Below are the entries; state how many of their lines contain the string "agent", and nothing more.
(TASK DATA)
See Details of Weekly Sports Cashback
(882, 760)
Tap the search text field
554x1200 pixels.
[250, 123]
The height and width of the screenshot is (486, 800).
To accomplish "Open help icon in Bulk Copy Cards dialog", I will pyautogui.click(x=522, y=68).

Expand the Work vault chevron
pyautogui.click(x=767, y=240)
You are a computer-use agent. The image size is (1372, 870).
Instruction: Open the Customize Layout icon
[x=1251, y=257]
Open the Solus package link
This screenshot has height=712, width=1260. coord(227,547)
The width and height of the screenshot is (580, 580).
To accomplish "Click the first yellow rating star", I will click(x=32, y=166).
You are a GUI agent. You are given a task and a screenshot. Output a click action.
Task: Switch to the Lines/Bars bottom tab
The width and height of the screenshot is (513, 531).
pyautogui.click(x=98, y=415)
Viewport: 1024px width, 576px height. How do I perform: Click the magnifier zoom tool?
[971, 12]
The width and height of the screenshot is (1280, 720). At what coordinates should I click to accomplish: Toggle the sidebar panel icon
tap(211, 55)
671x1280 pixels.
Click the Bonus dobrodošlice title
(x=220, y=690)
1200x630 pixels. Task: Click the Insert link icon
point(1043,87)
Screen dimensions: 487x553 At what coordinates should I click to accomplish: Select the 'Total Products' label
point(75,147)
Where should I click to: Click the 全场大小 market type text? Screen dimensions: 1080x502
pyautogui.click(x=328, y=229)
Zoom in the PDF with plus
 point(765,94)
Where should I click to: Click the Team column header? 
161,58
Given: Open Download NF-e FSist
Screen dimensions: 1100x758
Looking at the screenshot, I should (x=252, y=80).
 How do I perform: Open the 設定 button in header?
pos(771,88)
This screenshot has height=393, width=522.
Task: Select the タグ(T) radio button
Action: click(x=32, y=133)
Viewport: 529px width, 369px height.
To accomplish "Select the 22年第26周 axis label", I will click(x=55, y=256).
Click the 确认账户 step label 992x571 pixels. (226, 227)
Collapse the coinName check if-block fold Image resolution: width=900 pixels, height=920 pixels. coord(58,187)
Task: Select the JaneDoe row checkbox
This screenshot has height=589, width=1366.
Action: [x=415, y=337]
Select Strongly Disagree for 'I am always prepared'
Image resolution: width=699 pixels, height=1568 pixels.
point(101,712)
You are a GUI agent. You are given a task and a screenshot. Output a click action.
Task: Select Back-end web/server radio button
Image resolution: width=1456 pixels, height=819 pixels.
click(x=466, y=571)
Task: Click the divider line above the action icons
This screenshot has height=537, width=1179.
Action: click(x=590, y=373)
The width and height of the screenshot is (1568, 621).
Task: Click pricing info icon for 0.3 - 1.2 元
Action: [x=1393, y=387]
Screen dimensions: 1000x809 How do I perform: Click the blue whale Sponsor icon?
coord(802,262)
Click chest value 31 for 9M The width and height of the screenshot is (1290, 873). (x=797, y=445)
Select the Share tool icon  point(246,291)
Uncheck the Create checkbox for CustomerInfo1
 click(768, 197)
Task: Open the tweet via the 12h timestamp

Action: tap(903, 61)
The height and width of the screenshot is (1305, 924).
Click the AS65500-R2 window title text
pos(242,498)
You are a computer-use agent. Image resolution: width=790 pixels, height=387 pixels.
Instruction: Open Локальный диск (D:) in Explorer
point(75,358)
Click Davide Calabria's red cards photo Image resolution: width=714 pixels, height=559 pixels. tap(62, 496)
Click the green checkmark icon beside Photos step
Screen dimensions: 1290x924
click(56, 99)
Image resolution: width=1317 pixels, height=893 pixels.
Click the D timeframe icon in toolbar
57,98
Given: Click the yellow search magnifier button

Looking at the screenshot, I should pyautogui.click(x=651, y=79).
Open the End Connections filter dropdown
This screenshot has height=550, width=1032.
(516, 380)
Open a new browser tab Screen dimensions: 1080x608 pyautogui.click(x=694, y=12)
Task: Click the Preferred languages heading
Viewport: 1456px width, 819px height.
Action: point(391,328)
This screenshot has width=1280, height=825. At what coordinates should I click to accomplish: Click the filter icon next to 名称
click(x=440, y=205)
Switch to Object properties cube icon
(End TASK DATA)
EXERCISE RESPONSE => 4